INFORMATION
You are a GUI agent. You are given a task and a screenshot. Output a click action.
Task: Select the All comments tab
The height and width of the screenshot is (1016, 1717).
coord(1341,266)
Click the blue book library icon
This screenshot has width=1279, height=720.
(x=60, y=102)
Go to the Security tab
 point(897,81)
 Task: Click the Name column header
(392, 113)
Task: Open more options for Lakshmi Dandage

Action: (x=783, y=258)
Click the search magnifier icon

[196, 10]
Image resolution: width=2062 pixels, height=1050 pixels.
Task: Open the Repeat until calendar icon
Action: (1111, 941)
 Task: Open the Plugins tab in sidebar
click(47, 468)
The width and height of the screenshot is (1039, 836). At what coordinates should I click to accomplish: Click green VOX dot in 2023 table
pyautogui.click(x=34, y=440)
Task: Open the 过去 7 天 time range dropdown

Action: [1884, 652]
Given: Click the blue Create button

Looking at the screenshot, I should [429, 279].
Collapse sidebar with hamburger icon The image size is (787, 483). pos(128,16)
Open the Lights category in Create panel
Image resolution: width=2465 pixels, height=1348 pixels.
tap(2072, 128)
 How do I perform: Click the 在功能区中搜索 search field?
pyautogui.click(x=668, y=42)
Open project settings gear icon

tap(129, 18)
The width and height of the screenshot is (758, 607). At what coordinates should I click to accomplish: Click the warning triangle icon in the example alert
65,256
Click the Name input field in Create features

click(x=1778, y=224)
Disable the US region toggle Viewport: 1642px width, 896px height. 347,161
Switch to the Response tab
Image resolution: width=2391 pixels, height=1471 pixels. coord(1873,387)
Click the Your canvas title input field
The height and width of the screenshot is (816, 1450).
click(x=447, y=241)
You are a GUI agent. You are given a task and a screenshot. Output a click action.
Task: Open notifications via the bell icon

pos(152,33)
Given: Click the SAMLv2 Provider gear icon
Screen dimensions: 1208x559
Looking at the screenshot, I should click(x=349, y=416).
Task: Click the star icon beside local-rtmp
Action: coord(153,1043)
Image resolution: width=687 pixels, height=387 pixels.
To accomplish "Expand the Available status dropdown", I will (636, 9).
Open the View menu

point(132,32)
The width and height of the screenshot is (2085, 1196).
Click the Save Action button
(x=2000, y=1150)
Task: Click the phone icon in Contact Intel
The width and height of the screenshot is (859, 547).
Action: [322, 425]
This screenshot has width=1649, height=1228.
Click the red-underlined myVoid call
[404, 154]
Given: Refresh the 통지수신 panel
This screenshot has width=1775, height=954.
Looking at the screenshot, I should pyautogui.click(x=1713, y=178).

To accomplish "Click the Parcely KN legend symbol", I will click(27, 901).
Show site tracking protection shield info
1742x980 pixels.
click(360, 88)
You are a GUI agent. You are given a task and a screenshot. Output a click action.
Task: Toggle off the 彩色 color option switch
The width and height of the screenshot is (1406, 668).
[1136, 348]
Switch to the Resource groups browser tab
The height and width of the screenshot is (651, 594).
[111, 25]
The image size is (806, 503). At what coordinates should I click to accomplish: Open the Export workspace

WORK REQUEST
Go through the records above and set each one down exactly, please.

RESPONSE BELOW
You are a GUI agent. You are given a task and a screenshot. Output a click action.
Task: Select the All comments tab
The height and width of the screenshot is (1016, 1717).
coord(1341,266)
Click the blue book library icon
This screenshot has width=1279, height=720.
(x=60, y=102)
Go to the Security tab
 point(897,81)
 Task: Click the Name column header
(392, 113)
Task: Open more options for Lakshmi Dandage

Action: (x=783, y=258)
Click the search magnifier icon

[196, 10]
Image resolution: width=2062 pixels, height=1050 pixels.
Task: Open the Repeat until calendar icon
Action: (1111, 941)
 Task: Open the Plugins tab in sidebar
click(47, 468)
The width and height of the screenshot is (1039, 836). At what coordinates should I click to accomplish: Click green VOX dot in 2023 table
pyautogui.click(x=34, y=440)
Task: Open the 过去 7 天 time range dropdown

Action: [1884, 652]
Given: Click the blue Create button

Looking at the screenshot, I should [429, 279].
Collapse sidebar with hamburger icon The image size is (787, 483). pos(128,16)
Open the Lights category in Create panel
Image resolution: width=2465 pixels, height=1348 pixels.
tap(2072, 128)
 How do I perform: Click the 在功能区中搜索 search field?
pyautogui.click(x=668, y=42)
Open project settings gear icon

tap(129, 18)
The width and height of the screenshot is (758, 607). At what coordinates should I click to accomplish: Click the warning triangle icon in the example alert
65,256
Click the Name input field in Create features

click(x=1778, y=224)
Disable the US region toggle Viewport: 1642px width, 896px height. 347,161
Switch to the Response tab
Image resolution: width=2391 pixels, height=1471 pixels. coord(1873,387)
Click the Your canvas title input field
The height and width of the screenshot is (816, 1450).
click(x=447, y=241)
You are a GUI agent. You are given a task and a screenshot. Output a click action.
Task: Open notifications via the bell icon

pos(152,33)
Given: Click the SAMLv2 Provider gear icon
Screen dimensions: 1208x559
Looking at the screenshot, I should click(x=349, y=416).
Task: Click the star icon beside local-rtmp
Action: coord(153,1043)
Image resolution: width=687 pixels, height=387 pixels.
To accomplish "Expand the Available status dropdown", I will (636, 9).
Open the View menu

point(132,32)
The width and height of the screenshot is (2085, 1196).
Click the Save Action button
(x=2000, y=1150)
Task: Click the phone icon in Contact Intel
The width and height of the screenshot is (859, 547).
Action: [322, 425]
This screenshot has width=1649, height=1228.
Click the red-underlined myVoid call
[404, 154]
Given: Refresh the 통지수신 panel
This screenshot has width=1775, height=954.
Looking at the screenshot, I should pyautogui.click(x=1713, y=178).

To accomplish "Click the Parcely KN legend symbol", I will click(27, 901).
Show site tracking protection shield info
1742x980 pixels.
click(360, 88)
You are a GUI agent. You are given a task and a screenshot. Output a click action.
Task: Toggle off the 彩色 color option switch
The width and height of the screenshot is (1406, 668).
[1136, 348]
Switch to the Resource groups browser tab
The height and width of the screenshot is (651, 594).
[111, 25]
The image size is (806, 503). At what coordinates should I click to accomplish: Open the Export workspace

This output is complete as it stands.